▶ KUTIPAN CERITA:
• • •

Saat antrian sampai padaku, justru masih ada berkas untuk membayar pajak yang belum aku penuhi. Dengan perasaan dongkol aku menyibak kerumunan dan bergegas mencari jasa photocopy. Anehnya orang kita, selalu senang berkerumun dimanapun berada, terutama didepan loket antrian. Hampir tak nampak sikap tertib mengantri dengan berdiri berjajar teratur. Ah... sudahlah! Aku toh tidak ada minat membicarakan soal antrian ini.
Dengan beberapa berkas potocopy aku keluar dari tempat itu, yang juga banyak dikerumuni orang, berebut dulu. Dalam keadaan tak begitu 'oke', aku melangkah lemas, tadi pagi aku lupa sarapan, dan kini aku 'tak berani' makan di warteg karena khawatir uangku tak cukup untuk membayar pajak motorku. Benar-benar naas.
Saat menyeberang jalan didepan Depag Bangkinang, sekilas (benar-benar hanya sekilas) aku melihat perempuan itu. Wajah dan kulit yang bersih, kemolekan yang tak bisa disembunyikan. Kata orang alim, pandangan pertama adalah rizki, dan pandangan kedua adalah zina. Ah... masa bodoh, aku ingin melihat perempuan ini lagi, ingin menatapnya lekat-lekat, ingin banget. TITIK.
Dengan enteng saja aku mengangkat wajah dan menatap perempuan ini. Tapi aku terkejut, pasalnya, sikapku seperti sudah diperkirakan oleh perempuan ini. Lalu dia seperti sudah menyiapkan pula antisipasi atas 'kekurang-ajaranku'. Maka, CRASSHHH....!!! Diterbitkannya senyum paling indah yang dia miliki. Dan aku yakin, senyuman itu untukku, hanya untukku. Terasa seperti ada setrika panas mengenai dadaku, sejenak aku bingung mau apa, membalas senyumkah? menyapanya? atau apa? Aku putuskan segera berlalu saja membawa malu yang sangat.
Aku merasa amat malu karena tahu pasti makna senyum 'serupa itu'. Seperti banyak kubaca, senyum adalah secercah keajaban yang kita miliki. Senyum adalah bahasa universal paling mudah dimengerti, senyum adalah sebuah ungkapan paling tulus, senyum adalah sejuta bahagia diantara duka lara, senyum juga menyatukan hati (aku serupa denganmu, aku setara denganmu, aku adalah bagian darimu, aku adalah bisa jadi dirimu, maka jaga aku!)

• • •

▶ DATA PENDUKUNG:
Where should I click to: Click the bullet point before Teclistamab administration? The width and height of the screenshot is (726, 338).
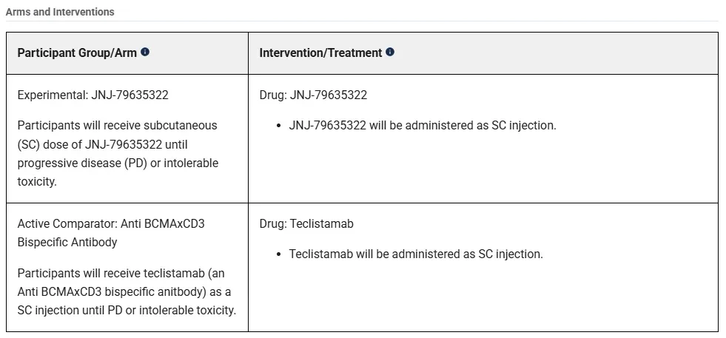coord(279,254)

• • •

▶ TUGAS A: Sebutkan semua hal yang didefinisikan kutipan cerita dengan rumusan "senyum adalah".
▶ TUGAS B: Tolong teruskan kutipan cerita tentang senyuman perempuan di depan Depag Bangkinang, mulai setelah kalimat terakhirnya.
Data ini berasal dari sumber lain.

▶ JAWABAN BENAR A:
- secercah keajaban yang kita miliki
- bahasa universal paling mudah dimengerti
- sebuah ungkapan paling tulus
- sejuta bahagia diantara duka lara

▶ JAWABAN BENAR B:
Tak kupungkiri pula, bahwa tiap senyuman yang datang kepadaku, selalu membuat aku dihargai, di-'layak'-kan sifat manusia-ku, dijunjung tinggi martabatku, dihormati apapun aku, dimaklumi segala kekuranganku. Senyum yang datang pula, selalu mengubah perasaanku. Bila perempuan itu, yang nyata sudah sedemikian besar usahanya untuk menghargai, menjunjung martabat dan menghormati aku lewat senyumnya, pertanyaannya: LALU AKU?
Aku justru melepas rantai 'binatang buas' di hatiku, aku justru rela saja waktu mataku bersikukuh menatapnya untuk kedua kali, dan yang paling memalukan bagiku, aku merasa enjoy. Saat itu juga aku merasa di tusuk di ulu hati. Seperti telah kuceritakan diawal, perempuan itu sudah benar-benar siap, memperkirakan dan mengantisipasi sikap kurang-ajarku. Tak seperti perempuan-perempuan lain yang sering aku temui, mereka biasanya bersikap antipati, cemberut, membuang muka, pura-pura tak melihat, menilai negatif, 'najis inggris'. Tidak perempuan ini! Senyum yang membuat orang berfikir positif milik perempuan itu telah memberi penawar paling pahit untuk kutelan
Di bangku tunggu aku hanya tertunduk dan tak berminat melihat kemana-mana, sebentar lagi nomor antrianku tiba. Dan tadi (hanya sekilas) aku sempat melihat betapa bersih dan moleknya petugas loket Perpanjangan STNK Samsat itu. Aku memantapkan diri dan 'membentak' hatiku sendiri, "JAGA MATAMU!"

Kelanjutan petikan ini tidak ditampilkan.